Article:
[SciPy-User] scipy.optimize named argument inconsistency

Christoph Deil deil.christoph@googlemail....
Mon Sep 5 18:03:02 CDT 2011


On Sep 5, 2011, at 8:56 PM, josef.pktd@gmail.com wrote:

> On Mon, Sep 5, 2011 at 2:17 PM, Christoph Deil
> <deil.christoph@googlemail.com> wrote:
>> 
>> On Sep 5, 2011, at 4:27 PM, josef.pktd@gmail.com wrote:
>> 
>> On Mon, Sep 5, 2011 at 10:55 AM, Christoph Deil
>> <deil.christoph@googlemail.com> wrote:
>> 
>> How can I compute the covariance matrix for a likelihood fit using the
>> 
>> routines in scipy.optimize?
>> 
>> 1300 lines in scikits.statsmodels  wrapping some scipy optimizers for
>> maximum likelihood estimation
>> e.g. LikelihoodModel
>> https://github.com/statsmodels/statsmodels/blob/master/scikits/statsmodels/base/model.py#L81
>> GenericLikelihoodModel
>> https://github.com/statsmodels/statsmodels/blob/master/scikits/statsmodels/base/model.py#L421
>> in the latter I use loglike and loglikeobs, depending on whether I
>> need or want the Jacobian or not.
>> 
>> This is a very nice class!
>> But installing and learning statsmodels takes a while, and wanting parameter
>> errors for a likelihood fit
>> is a very common case for using an optimizer, so I think it would be nice to
>> include that functionality in scipy.optimize itself (see code below).
>> 
>> As far as I see the only method that returns a covariance matrix (or results
>> 
>> from with it is easy to compute the covariance matrix) are leastsq and
>> 
>> curve_fit. The problem with these is that they take a residual vector chi
>> 
>> and internally compute  chi2 = (chi**2).sum() and minimize that. But for a
>> 
>> likelihood fit the quantity to be minimized is logL.sum(), i.e. no squaring
>> 
>> is required, so as far as I can see it is not possible to do a likelihood
>> 
>> fit with leastsq and curve_fit.
>> 
>> On the other hand as Matt pointed out most (all) other optimization methods
>> 
>> (like e.g. fmin) don't do this squaring and summing internally, but the user
>> 
>> function does it if one is doing a chi2 fit, so using these it is easy to do
>> 
>> a likelihood fit. But it is not possible to get parameter errors because
>> 
>> these other optimizers don't return a Hessian or covariance matrix.
>> 
>> It would be nice if there were a method in scipy.optimize to compute the
>> 
>> covariance matrix for all optimizers.
>> 
>> fmin and the other optimizer don't have enough assumptions to figure
>> out whether the Hessian is the covariance matrix of the parameters.
>> This is only true if the objective function is the loglikelihood. But
>> there is no reason fmin and the others should assume this.
>> 
>> We had a brief discussion a while ago on the mailinglist which led to
>> the notes in the leastsq docstring
>> http://docs.scipy.org/scipy/docs/scipy.optimize.minpack.leastsq/#leastsq
>> that cov_x also is not always the (unscaled) covariance matrix.

Provided records:
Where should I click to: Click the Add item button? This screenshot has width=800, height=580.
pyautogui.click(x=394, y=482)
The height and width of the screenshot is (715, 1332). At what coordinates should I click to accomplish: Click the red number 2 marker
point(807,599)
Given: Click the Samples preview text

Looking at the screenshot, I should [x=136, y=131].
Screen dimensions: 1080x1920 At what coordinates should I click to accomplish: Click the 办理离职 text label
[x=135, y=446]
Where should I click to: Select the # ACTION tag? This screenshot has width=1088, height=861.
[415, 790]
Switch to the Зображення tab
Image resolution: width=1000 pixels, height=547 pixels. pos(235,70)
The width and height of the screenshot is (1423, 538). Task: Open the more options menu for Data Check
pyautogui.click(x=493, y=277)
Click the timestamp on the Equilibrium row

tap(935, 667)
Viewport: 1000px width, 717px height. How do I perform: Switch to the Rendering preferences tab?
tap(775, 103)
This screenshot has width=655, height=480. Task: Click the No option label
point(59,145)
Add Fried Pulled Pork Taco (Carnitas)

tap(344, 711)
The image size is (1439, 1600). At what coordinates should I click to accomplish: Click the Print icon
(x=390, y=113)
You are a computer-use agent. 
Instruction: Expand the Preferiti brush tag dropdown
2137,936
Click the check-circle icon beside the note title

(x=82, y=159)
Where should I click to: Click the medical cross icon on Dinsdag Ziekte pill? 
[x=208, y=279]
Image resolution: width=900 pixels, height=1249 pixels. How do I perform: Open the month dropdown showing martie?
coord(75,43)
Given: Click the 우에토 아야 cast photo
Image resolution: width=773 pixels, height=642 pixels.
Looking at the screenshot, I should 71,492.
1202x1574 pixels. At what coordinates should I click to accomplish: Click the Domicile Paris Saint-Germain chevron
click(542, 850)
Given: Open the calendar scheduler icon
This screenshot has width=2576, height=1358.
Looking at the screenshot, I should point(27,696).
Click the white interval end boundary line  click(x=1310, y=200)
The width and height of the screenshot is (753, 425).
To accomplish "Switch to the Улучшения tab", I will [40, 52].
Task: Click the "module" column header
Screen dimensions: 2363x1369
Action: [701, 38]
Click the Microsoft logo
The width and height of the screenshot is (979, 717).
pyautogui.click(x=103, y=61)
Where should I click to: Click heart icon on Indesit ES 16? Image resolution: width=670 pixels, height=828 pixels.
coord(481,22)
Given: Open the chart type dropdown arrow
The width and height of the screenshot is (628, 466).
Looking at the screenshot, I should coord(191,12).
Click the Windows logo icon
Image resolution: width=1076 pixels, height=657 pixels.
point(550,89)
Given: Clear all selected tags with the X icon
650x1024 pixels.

Problems and tasks:
1. Quote the scipy.optimize thread starting at "On Sep 5, 2011, at 8:56" and ending at "routines in scipy.optimize?".
2. Please print the rows starting at the first row and ending at the row that contains "point(807,599)", both included.
These rows are unrelated to the scipy.optimize thread.

Outputs for the tasks:
1.
On Sep 5, 2011, at 8:56 PM, josef.pktd@gmail.com wrote:

> On Mon, Sep 5, 2011 at 2:17 PM, Christoph Deil
> <deil.christoph@googlemail.com> wrote:
>> 
>> On Sep 5, 2011, at 4:27 PM, josef.pktd@gmail.com wrote:
>> 
>> On Mon, Sep 5, 2011 at 10:55 AM, Christoph Deil
>> <deil.christoph@googlemail.com> wrote:
>> 
>> How can I compute the covariance matrix for a likelihood fit using the
>> 
>> routines in scipy.optimize?

2.
Where should I click to: Click the Add item button? This screenshot has width=800, height=580.
pyautogui.click(x=394, y=482)
The height and width of the screenshot is (715, 1332). At what coordinates should I click to accomplish: Click the red number 2 marker
point(807,599)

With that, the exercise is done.